### Exercise
Transcribe exactly everything in the data below from the line containing "Given: Tick the" down to the line containing "Task: Click the", both lines included and nothing further.

Records for processing: Begin

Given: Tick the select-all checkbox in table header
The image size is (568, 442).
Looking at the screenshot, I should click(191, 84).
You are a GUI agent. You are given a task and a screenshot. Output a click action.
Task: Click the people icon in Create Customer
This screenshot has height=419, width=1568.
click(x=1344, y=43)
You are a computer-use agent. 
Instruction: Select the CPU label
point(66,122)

Records for processing: End
Records for processing: Begin

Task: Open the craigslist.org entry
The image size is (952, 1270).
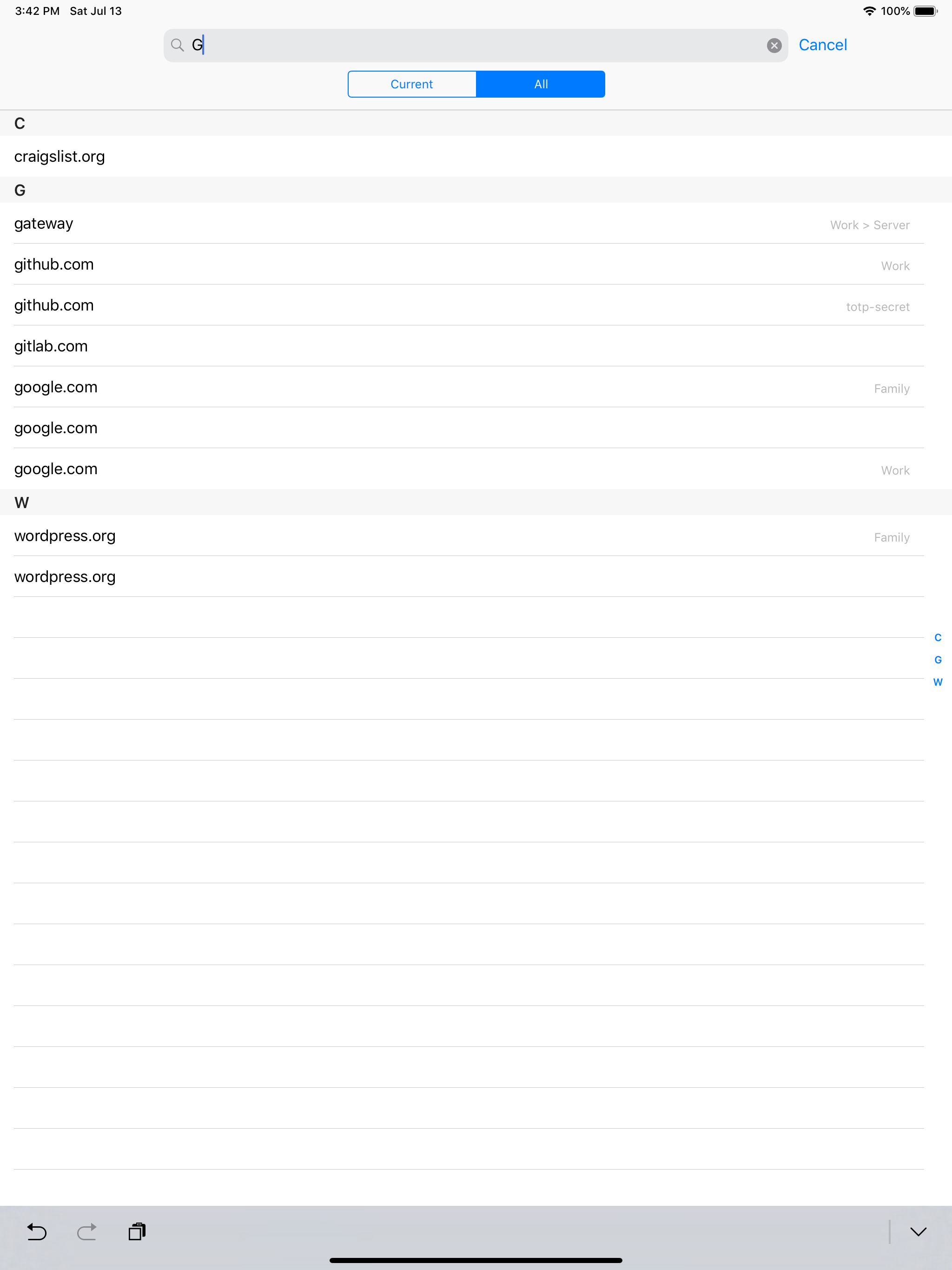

Records for processing: End
Records for processing: Begin

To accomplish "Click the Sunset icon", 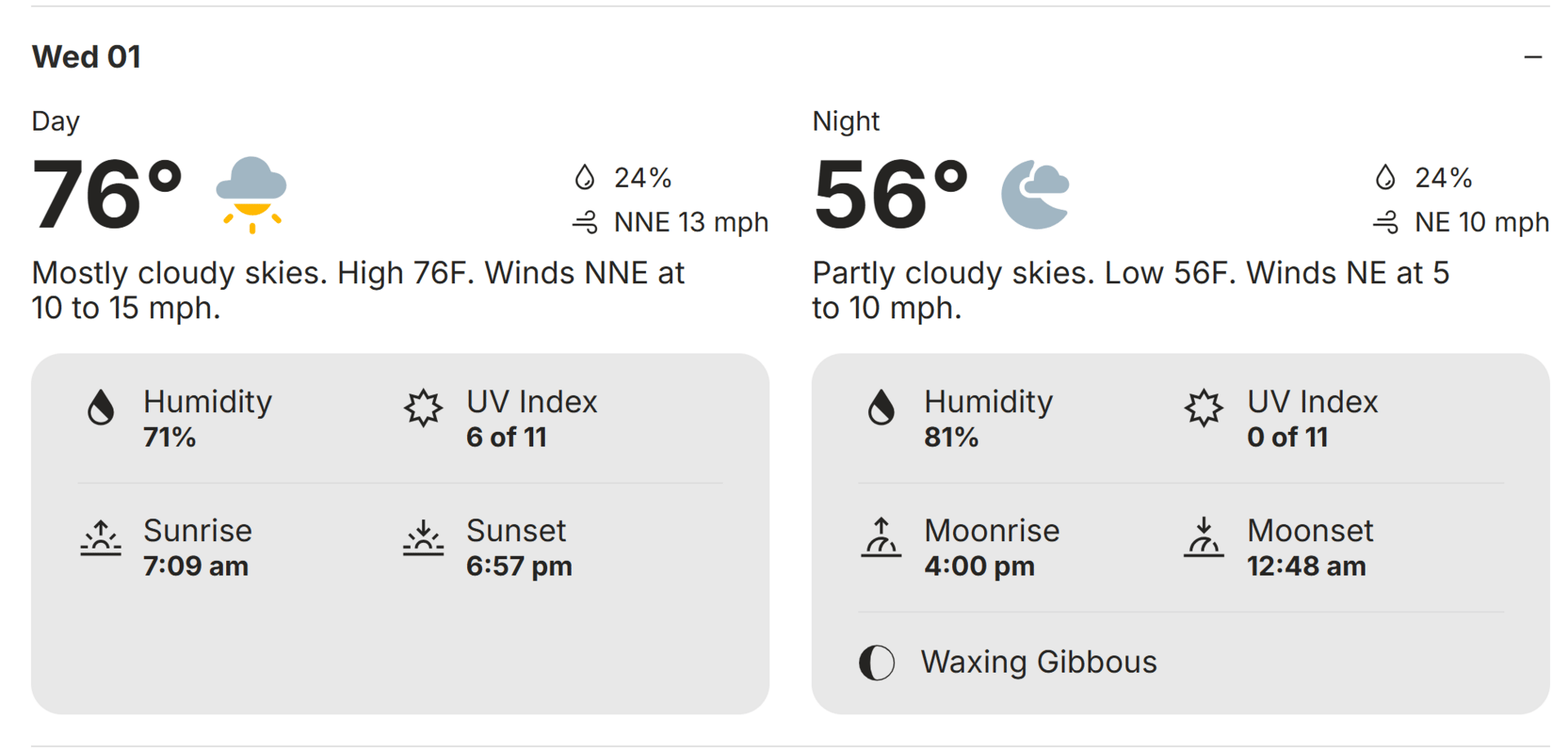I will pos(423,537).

Records for processing: End

### Answer space
Given: Tick the select-all checkbox in table header
The image size is (568, 442).
Looking at the screenshot, I should click(191, 84).
You are a GUI agent. You are given a task and a screenshot. Output a click action.
Task: Click the people icon in Create Customer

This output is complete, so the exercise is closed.